Prompt:
Your answer must contain each line of the data, copied exactly.

Dataset items:

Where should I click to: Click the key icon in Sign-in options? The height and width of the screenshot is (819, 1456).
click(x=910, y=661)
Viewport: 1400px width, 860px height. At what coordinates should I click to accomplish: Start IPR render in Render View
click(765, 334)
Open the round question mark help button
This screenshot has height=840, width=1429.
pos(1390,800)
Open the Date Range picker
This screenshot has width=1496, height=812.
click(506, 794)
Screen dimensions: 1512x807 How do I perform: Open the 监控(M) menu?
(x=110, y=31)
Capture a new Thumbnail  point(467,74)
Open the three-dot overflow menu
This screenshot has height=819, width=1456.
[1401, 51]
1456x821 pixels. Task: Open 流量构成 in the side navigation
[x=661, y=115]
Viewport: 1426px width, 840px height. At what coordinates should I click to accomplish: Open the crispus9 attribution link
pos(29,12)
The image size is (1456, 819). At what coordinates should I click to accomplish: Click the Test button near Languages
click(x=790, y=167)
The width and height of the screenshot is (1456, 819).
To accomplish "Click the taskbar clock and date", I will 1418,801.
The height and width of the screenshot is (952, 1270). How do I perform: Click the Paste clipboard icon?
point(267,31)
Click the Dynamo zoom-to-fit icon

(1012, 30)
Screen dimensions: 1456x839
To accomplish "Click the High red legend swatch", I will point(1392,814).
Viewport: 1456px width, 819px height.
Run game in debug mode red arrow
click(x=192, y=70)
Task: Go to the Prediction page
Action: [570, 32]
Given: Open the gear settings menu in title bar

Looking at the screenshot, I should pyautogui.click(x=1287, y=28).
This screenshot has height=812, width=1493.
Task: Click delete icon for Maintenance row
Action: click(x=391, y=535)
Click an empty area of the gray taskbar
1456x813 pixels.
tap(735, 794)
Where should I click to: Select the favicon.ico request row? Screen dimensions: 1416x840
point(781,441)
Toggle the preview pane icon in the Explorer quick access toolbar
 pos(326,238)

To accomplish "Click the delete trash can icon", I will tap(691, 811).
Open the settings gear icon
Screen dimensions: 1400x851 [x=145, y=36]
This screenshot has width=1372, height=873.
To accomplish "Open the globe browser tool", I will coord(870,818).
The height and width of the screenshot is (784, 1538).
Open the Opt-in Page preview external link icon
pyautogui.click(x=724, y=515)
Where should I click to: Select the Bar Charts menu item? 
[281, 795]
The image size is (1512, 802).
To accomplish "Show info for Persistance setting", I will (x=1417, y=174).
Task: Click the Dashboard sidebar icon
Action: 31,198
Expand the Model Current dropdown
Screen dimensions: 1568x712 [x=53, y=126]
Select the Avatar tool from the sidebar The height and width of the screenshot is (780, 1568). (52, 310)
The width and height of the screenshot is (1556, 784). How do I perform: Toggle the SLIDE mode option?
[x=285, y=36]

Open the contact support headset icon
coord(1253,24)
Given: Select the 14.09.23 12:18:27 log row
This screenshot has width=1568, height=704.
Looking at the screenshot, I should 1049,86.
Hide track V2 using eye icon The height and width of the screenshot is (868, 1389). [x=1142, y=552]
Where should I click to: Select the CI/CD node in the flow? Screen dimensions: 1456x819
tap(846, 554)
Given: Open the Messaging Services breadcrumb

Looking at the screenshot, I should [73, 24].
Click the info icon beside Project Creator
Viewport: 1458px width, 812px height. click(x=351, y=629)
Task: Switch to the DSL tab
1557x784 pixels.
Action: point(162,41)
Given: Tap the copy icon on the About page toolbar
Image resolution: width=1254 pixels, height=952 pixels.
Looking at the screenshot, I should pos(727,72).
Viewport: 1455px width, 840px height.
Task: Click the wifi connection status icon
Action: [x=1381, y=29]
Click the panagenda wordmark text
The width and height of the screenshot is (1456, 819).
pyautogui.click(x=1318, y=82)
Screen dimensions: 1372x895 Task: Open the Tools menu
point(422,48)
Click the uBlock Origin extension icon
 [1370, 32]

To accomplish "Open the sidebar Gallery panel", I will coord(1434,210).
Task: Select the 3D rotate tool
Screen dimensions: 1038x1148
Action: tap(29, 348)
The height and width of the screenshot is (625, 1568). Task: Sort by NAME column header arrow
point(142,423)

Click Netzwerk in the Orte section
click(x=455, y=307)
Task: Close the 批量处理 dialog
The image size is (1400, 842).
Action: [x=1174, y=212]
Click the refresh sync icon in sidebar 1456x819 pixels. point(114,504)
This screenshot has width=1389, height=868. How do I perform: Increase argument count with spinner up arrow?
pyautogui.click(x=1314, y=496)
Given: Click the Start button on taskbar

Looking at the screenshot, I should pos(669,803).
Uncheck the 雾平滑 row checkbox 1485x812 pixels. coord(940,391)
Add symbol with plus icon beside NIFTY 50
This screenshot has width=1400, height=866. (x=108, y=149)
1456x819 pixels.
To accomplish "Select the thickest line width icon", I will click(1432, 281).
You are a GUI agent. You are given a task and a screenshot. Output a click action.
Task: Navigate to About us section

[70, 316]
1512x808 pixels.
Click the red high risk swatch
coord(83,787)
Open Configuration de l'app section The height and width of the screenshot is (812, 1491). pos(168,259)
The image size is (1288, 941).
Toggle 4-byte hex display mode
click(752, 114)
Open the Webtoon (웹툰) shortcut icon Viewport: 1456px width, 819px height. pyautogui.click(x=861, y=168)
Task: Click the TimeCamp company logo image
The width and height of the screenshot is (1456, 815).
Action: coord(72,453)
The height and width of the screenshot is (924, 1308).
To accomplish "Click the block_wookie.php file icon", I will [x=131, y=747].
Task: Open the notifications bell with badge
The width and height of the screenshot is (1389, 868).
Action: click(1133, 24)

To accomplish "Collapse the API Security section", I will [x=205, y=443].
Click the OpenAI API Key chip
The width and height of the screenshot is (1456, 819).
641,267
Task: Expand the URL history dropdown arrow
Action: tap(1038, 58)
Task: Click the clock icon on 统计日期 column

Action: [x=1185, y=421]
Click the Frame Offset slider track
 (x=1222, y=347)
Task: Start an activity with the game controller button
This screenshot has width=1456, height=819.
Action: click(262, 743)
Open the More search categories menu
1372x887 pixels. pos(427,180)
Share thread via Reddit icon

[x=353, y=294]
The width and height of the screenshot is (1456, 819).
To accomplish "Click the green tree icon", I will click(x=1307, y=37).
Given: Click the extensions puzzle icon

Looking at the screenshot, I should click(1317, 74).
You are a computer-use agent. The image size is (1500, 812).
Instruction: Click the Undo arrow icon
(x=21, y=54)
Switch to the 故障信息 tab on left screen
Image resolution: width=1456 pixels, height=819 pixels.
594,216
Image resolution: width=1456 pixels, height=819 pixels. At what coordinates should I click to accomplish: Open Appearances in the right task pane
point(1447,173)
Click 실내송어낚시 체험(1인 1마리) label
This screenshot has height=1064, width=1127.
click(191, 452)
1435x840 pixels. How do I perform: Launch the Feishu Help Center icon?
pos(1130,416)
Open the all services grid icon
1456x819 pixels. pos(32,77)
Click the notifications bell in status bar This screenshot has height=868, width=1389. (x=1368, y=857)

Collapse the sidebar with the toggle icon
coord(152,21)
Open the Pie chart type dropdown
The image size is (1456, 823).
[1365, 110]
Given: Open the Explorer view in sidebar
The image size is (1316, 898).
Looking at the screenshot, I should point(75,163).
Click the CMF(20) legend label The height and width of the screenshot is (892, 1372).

Result of the exercise:
Where should I click to: Click the key icon in Sign-in options? The height and width of the screenshot is (819, 1456).
click(x=910, y=661)
Viewport: 1400px width, 860px height. At what coordinates should I click to accomplish: Start IPR render in Render View
click(765, 334)
Open the round question mark help button
This screenshot has height=840, width=1429.
pos(1390,800)
Open the Date Range picker
This screenshot has width=1496, height=812.
click(506, 794)
Screen dimensions: 1512x807 How do I perform: Open the 监控(M) menu?
(x=110, y=31)
Capture a new Thumbnail  point(467,74)
Open the three-dot overflow menu
This screenshot has height=819, width=1456.
[1401, 51]
1456x821 pixels. Task: Open 流量构成 in the side navigation
[x=661, y=115]
Viewport: 1426px width, 840px height. At what coordinates should I click to accomplish: Open the crispus9 attribution link
pos(29,12)
The image size is (1456, 819). At what coordinates should I click to accomplish: Click the Test button near Languages
click(x=790, y=167)
The width and height of the screenshot is (1456, 819).
To accomplish "Click the taskbar clock and date", I will 1418,801.
The height and width of the screenshot is (952, 1270). How do I perform: Click the Paste clipboard icon?
point(267,31)
Click the Dynamo zoom-to-fit icon

(1012, 30)
Screen dimensions: 1456x839
To accomplish "Click the High red legend swatch", I will point(1392,814).
Viewport: 1456px width, 819px height.
Run game in debug mode red arrow
click(x=192, y=70)
Task: Go to the Prediction page
Action: [570, 32]
Given: Open the gear settings menu in title bar

Looking at the screenshot, I should pyautogui.click(x=1287, y=28).
This screenshot has height=812, width=1493.
Task: Click delete icon for Maintenance row
Action: click(x=391, y=535)
Click an empty area of the gray taskbar
1456x813 pixels.
tap(735, 794)
Where should I click to: Select the favicon.ico request row? Screen dimensions: 1416x840
point(781,441)
Toggle the preview pane icon in the Explorer quick access toolbar
 pos(326,238)

To accomplish "Click the delete trash can icon", I will tap(691, 811).
Open the settings gear icon
Screen dimensions: 1400x851 [x=145, y=36]
This screenshot has width=1372, height=873.
To accomplish "Open the globe browser tool", I will coord(870,818).
The height and width of the screenshot is (784, 1538).
Open the Opt-in Page preview external link icon
pyautogui.click(x=724, y=515)
Where should I click to: Select the Bar Charts menu item? 
[281, 795]
The image size is (1512, 802).
To accomplish "Show info for Persistance setting", I will (x=1417, y=174).
Task: Click the Dashboard sidebar icon
Action: 31,198
Expand the Model Current dropdown
Screen dimensions: 1568x712 [x=53, y=126]
Select the Avatar tool from the sidebar The height and width of the screenshot is (780, 1568). (52, 310)
The width and height of the screenshot is (1556, 784). How do I perform: Toggle the SLIDE mode option?
[x=285, y=36]

Open the contact support headset icon
coord(1253,24)
Given: Select the 14.09.23 12:18:27 log row
This screenshot has width=1568, height=704.
Looking at the screenshot, I should 1049,86.
Hide track V2 using eye icon The height and width of the screenshot is (868, 1389). [x=1142, y=552]
Where should I click to: Select the CI/CD node in the flow? Screen dimensions: 1456x819
tap(846, 554)
Given: Open the Messaging Services breadcrumb

Looking at the screenshot, I should [73, 24].
Click the info icon beside Project Creator
Viewport: 1458px width, 812px height. click(x=351, y=629)
Task: Switch to the DSL tab
1557x784 pixels.
Action: point(162,41)
Given: Tap the copy icon on the About page toolbar
Image resolution: width=1254 pixels, height=952 pixels.
Looking at the screenshot, I should pos(727,72).
Viewport: 1455px width, 840px height.
Task: Click the wifi connection status icon
Action: [x=1381, y=29]
Click the panagenda wordmark text
The width and height of the screenshot is (1456, 819).
pyautogui.click(x=1318, y=82)
Screen dimensions: 1372x895 Task: Open the Tools menu
point(422,48)
Click the uBlock Origin extension icon
 [1370, 32]

To accomplish "Open the sidebar Gallery panel", I will coord(1434,210).
Task: Select the 3D rotate tool
Screen dimensions: 1038x1148
Action: tap(29, 348)
The height and width of the screenshot is (625, 1568). Task: Sort by NAME column header arrow
point(142,423)

Click Netzwerk in the Orte section
click(x=455, y=307)
Task: Close the 批量处理 dialog
The image size is (1400, 842).
Action: [x=1174, y=212]
Click the refresh sync icon in sidebar 1456x819 pixels. point(114,504)
This screenshot has width=1389, height=868. How do I perform: Increase argument count with spinner up arrow?
pyautogui.click(x=1314, y=496)
Given: Click the Start button on taskbar

Looking at the screenshot, I should pos(669,803).
Uncheck the 雾平滑 row checkbox 1485x812 pixels. coord(940,391)
Add symbol with plus icon beside NIFTY 50
This screenshot has width=1400, height=866. (x=108, y=149)
1456x819 pixels.
To accomplish "Select the thickest line width icon", I will click(1432, 281).
You are a GUI agent. You are given a task and a screenshot. Output a click action.
Task: Navigate to About us section

[70, 316]
1512x808 pixels.
Click the red high risk swatch
coord(83,787)
Open Configuration de l'app section The height and width of the screenshot is (812, 1491). pos(168,259)
The image size is (1288, 941).
Toggle 4-byte hex display mode
click(752, 114)
Open the Webtoon (웹툰) shortcut icon Viewport: 1456px width, 819px height. pyautogui.click(x=861, y=168)
Task: Click the TimeCamp company logo image
The width and height of the screenshot is (1456, 815).
Action: coord(72,453)
The height and width of the screenshot is (924, 1308).
To accomplish "Click the block_wookie.php file icon", I will [x=131, y=747].
Task: Open the notifications bell with badge
The width and height of the screenshot is (1389, 868).
Action: click(1133, 24)

To accomplish "Collapse the API Security section", I will [x=205, y=443].
Click the OpenAI API Key chip
The width and height of the screenshot is (1456, 819).
641,267
Task: Expand the URL history dropdown arrow
Action: tap(1038, 58)
Task: Click the clock icon on 统计日期 column

Action: [x=1185, y=421]
Click the Frame Offset slider track
 (x=1222, y=347)
Task: Start an activity with the game controller button
This screenshot has width=1456, height=819.
Action: click(262, 743)
Open the More search categories menu
1372x887 pixels. pos(427,180)
Share thread via Reddit icon

[x=353, y=294]
The width and height of the screenshot is (1456, 819).
To accomplish "Click the green tree icon", I will click(x=1307, y=37).
Given: Click the extensions puzzle icon

Looking at the screenshot, I should click(1317, 74).
You are a computer-use agent. The image size is (1500, 812).
Instruction: Click the Undo arrow icon
(x=21, y=54)
Switch to the 故障信息 tab on left screen
Image resolution: width=1456 pixels, height=819 pixels.
594,216
Image resolution: width=1456 pixels, height=819 pixels. At what coordinates should I click to accomplish: Open Appearances in the right task pane
point(1447,173)
Click 실내송어낚시 체험(1인 1마리) label
This screenshot has height=1064, width=1127.
click(191, 452)
1435x840 pixels. How do I perform: Launch the Feishu Help Center icon?
pos(1130,416)
Open the all services grid icon
1456x819 pixels. pos(32,77)
Click the notifications bell in status bar This screenshot has height=868, width=1389. (x=1368, y=857)

Collapse the sidebar with the toggle icon
coord(152,21)
Open the Pie chart type dropdown
The image size is (1456, 823).
[1365, 110]
Given: Open the Explorer view in sidebar
The image size is (1316, 898).
Looking at the screenshot, I should point(75,163).
Click the CMF(20) legend label The height and width of the screenshot is (892, 1372).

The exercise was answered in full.